* Exercise aim: For the entries that follow, give the number of lines holding the string "agent" and nothing more.

* * *

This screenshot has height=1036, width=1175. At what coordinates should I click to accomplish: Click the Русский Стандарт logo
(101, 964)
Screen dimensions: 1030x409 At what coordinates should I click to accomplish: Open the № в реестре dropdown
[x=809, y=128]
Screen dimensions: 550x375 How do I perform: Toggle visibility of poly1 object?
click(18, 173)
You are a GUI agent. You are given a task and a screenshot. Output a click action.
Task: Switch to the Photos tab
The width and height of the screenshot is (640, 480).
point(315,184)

* * *

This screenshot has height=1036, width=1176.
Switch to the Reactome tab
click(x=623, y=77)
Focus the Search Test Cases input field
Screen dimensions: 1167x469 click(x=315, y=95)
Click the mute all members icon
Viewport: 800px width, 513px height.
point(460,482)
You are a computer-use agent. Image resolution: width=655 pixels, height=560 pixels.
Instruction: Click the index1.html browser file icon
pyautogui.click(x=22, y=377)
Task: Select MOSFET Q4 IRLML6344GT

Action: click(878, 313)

* * *

* Finished exercise: 2